O ministro determinou que o prazo para o trabalho pericial começará a contar somente após a PF receber todas as imagens em mídias físicas, como foi solicitado pela corporação. Anteriormente, em 15 de fevereiro, a Polícia Federal havia pedido a Moraes que a Polícia Militar do Rio de Janeiro enviasse as gravações no formato original, pois os peritos estavam enfrentando dificuldades para abrir os arquivos digitais que haviam sido enviados. Essa preocupação com a integridade das gravações é central para a investigação, uma vez que os dados são fundamentais para apurar os eventos que ocorreram durante a operação.

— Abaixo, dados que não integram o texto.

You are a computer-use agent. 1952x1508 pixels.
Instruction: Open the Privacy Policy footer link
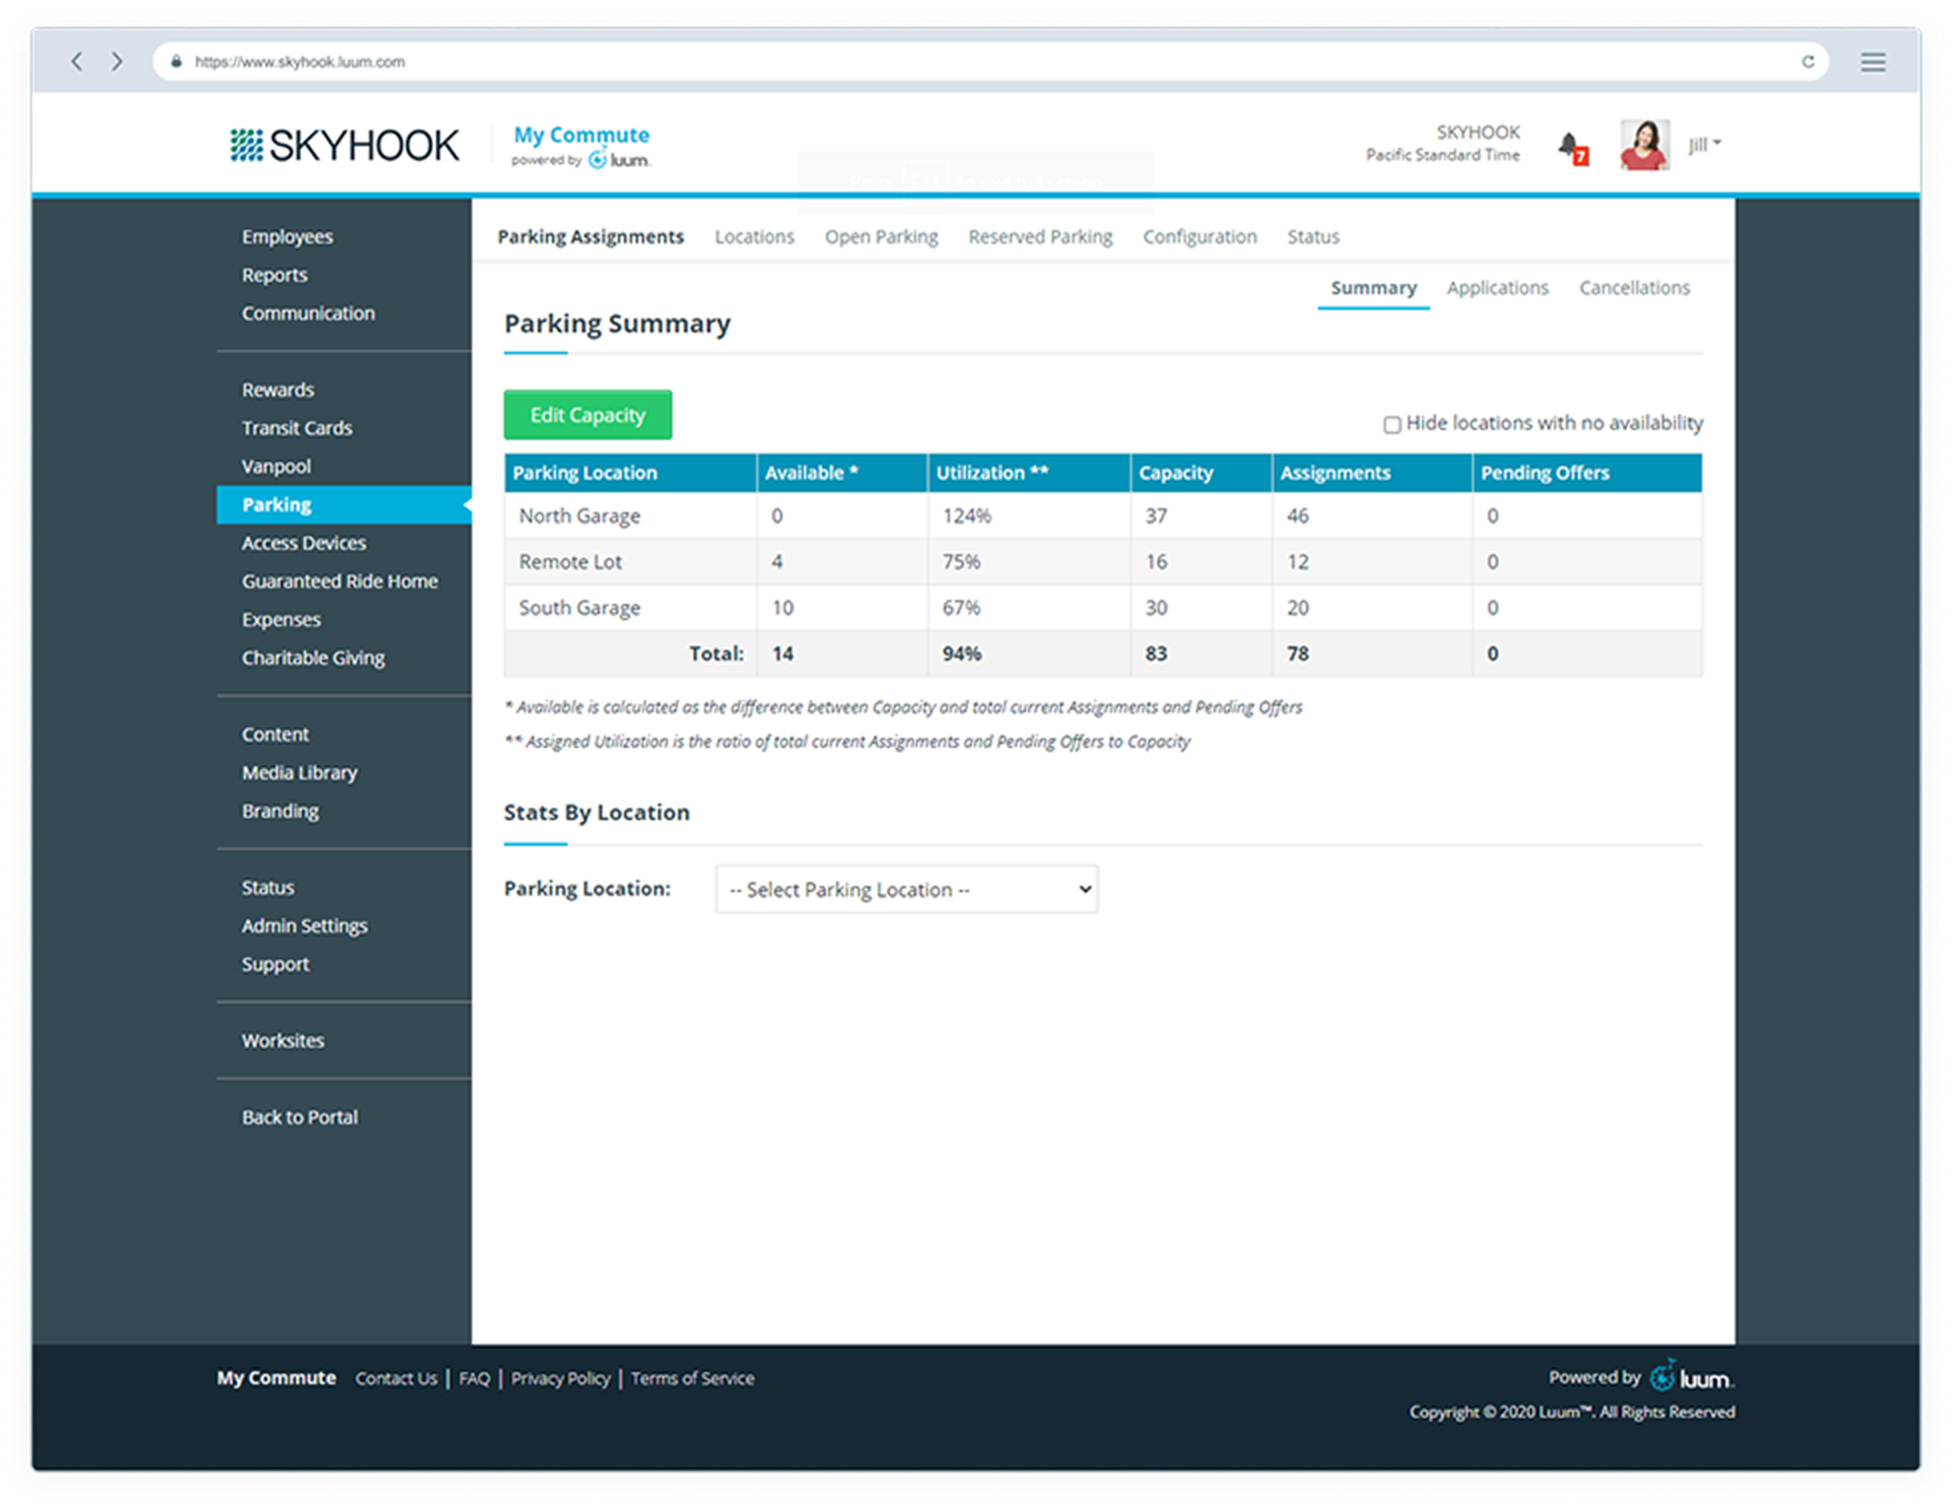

Para facilitar e acelerar o processo de análise, a PF também solicitou que certos trechos das gravações, que são relevantes para a investigação, fossem indicados de maneira objetiva. Moraes atendeu a esse pedido, determinando que o governo do estado e o Ministério Público do Estado do Rio de Janeiro identifiquem, em um prazo de dez dias, os segmentos específicos nas 4.500 horas de gravação da PMERJ que contêm eventos relevantes para a apuração dos fatos.
Além disso, o ministro também autorizou o acesso do Ministério Público aos laudos necroscópicos dos mortos durante a operação, o que pode fornecer informações cruciais sobre as circunstâncias dessas mortes. Essa decisão faz parte do processo conhecido como ADPF das Favelas, a Arguição de Descumprimento de Preceito Fundamental (ADPF) nº 635, que já estabeleceu diversas medidas destinadas a reduzir a letalidade em operações nas comunidades do Rio de Janeiro.
A complexidade da situação e os desdobramentos desse caso continuam a gerar atenção, evidenciando as tensões entre a segurança pública e os direitos humanos nas operações policiais no Brasil. A busca por transparência e justiça neste contexto é fundamental para a promoção de um ambiente mais seguro e democrático.